**Your instructions:** Retype the patent text below between "Having been provided" and "the following claims.", inclusive.

**Text section:**
Having been provided with the description and illustration of the present application, one skilled in the art may envision variations, modifications, and alternate embodiments falling within the general inventive concept discussed in this application that do not depart from the scope of the following claims.

Claims (15)

What is claimed is:
1. A method of generating a question from text, the method comprising:
receiving textual content using an interface;
receiving a factual statement associated with the textual content using the interface; and
generating, using a processor executing instructions stored on a memory to provide a question generator module including an encoder and a decoder, the question from the textual content relating to the factual statement, wherein the factual statement indicates to what the generated question should be directed, a language model is configured to assess proposed questions based upon output of the decoder and a softmax layer, and analysis of the textual content combines both a forward representation of the textual content and a backward representation of the textual content;
wherein the softmax layer computes weight and importance of each output of the encoder according to a preceding hidden state of the decoder.
2. The method of claim 1, further comprising:
receiving a question type related to the textual content using the interface.

**Source material:**

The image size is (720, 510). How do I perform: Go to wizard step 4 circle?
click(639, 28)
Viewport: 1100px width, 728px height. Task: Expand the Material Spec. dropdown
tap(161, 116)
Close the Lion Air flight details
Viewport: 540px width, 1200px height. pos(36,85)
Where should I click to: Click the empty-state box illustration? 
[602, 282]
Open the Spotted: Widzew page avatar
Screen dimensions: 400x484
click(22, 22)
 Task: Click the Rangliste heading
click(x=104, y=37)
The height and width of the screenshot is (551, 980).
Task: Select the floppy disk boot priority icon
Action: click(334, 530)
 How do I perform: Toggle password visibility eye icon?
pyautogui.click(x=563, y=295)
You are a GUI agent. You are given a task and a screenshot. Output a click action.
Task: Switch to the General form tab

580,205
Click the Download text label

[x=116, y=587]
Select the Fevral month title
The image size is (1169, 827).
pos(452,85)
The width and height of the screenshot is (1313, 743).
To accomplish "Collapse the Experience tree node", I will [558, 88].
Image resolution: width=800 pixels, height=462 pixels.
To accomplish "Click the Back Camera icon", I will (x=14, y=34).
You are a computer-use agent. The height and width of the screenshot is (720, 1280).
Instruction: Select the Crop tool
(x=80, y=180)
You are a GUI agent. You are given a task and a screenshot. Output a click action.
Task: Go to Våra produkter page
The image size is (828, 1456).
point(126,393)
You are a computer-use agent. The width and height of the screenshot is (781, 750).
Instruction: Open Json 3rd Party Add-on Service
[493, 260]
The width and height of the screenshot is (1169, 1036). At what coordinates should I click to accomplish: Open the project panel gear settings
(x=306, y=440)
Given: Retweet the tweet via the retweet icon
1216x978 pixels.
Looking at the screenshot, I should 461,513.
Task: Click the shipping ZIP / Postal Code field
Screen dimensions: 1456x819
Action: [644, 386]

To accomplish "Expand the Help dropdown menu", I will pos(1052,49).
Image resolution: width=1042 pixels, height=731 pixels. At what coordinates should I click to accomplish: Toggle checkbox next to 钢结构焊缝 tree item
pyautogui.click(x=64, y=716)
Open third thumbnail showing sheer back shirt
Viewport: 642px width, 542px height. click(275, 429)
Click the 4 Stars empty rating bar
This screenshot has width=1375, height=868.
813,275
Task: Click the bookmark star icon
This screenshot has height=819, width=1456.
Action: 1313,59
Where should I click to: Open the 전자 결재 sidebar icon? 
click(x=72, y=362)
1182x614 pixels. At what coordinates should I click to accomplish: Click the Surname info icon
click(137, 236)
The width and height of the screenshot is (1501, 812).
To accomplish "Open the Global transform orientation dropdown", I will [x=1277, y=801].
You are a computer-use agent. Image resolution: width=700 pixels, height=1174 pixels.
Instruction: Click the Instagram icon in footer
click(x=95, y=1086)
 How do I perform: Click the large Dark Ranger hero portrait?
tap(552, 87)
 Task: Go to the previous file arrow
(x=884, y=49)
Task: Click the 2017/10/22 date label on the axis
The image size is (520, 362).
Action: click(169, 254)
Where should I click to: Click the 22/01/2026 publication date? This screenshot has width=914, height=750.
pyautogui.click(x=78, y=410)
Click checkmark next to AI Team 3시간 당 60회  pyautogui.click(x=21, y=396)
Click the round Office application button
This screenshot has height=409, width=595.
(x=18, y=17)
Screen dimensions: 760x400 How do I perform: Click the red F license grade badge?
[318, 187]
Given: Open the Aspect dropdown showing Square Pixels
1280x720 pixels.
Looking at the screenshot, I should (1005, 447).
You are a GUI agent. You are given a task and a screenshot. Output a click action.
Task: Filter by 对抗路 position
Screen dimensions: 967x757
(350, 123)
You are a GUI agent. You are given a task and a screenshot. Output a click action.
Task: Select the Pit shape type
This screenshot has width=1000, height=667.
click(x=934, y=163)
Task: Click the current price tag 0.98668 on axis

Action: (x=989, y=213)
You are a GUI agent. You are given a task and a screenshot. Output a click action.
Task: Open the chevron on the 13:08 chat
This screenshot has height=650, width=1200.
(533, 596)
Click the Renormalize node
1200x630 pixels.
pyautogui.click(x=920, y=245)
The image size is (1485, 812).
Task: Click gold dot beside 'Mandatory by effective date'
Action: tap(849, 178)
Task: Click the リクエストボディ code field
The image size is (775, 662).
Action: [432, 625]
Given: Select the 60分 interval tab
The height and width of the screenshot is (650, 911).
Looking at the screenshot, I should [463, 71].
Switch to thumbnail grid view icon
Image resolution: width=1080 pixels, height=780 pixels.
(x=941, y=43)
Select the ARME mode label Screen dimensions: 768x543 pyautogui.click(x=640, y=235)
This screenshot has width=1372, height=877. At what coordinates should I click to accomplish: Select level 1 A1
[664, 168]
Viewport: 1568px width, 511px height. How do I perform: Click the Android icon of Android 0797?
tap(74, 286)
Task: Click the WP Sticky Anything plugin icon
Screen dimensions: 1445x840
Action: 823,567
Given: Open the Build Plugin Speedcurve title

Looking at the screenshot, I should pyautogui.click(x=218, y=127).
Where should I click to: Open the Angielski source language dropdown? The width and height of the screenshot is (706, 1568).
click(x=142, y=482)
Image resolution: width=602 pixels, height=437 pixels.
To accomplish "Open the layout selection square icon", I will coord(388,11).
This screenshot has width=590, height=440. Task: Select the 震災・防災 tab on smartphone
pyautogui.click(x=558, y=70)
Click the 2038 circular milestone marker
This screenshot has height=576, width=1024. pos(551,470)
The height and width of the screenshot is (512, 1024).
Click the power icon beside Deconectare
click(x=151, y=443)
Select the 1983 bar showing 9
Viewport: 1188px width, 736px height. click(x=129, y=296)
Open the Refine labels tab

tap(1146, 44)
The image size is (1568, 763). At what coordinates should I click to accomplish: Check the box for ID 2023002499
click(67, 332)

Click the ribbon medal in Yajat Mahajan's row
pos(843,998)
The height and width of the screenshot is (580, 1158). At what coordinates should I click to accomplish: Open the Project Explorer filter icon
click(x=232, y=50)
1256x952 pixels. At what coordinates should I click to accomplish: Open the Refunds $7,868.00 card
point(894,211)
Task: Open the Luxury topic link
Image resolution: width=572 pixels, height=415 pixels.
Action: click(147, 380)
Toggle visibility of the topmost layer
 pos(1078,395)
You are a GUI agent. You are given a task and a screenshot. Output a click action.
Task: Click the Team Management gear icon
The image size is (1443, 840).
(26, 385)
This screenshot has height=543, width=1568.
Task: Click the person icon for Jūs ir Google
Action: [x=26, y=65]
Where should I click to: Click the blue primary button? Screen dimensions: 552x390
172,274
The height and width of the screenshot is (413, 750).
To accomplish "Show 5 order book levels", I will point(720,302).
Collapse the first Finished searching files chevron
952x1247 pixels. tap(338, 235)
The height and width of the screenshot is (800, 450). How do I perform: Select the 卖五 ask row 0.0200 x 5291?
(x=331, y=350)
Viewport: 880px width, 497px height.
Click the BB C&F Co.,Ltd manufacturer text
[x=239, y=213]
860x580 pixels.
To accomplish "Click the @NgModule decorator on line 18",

**Written answer:**
Having been provided with the description and illustration of the present application, one skilled in the art may envision variations, modifications, and alternate embodiments falling within the general inventive concept discussed in this application that do not depart from the scope of the following claims.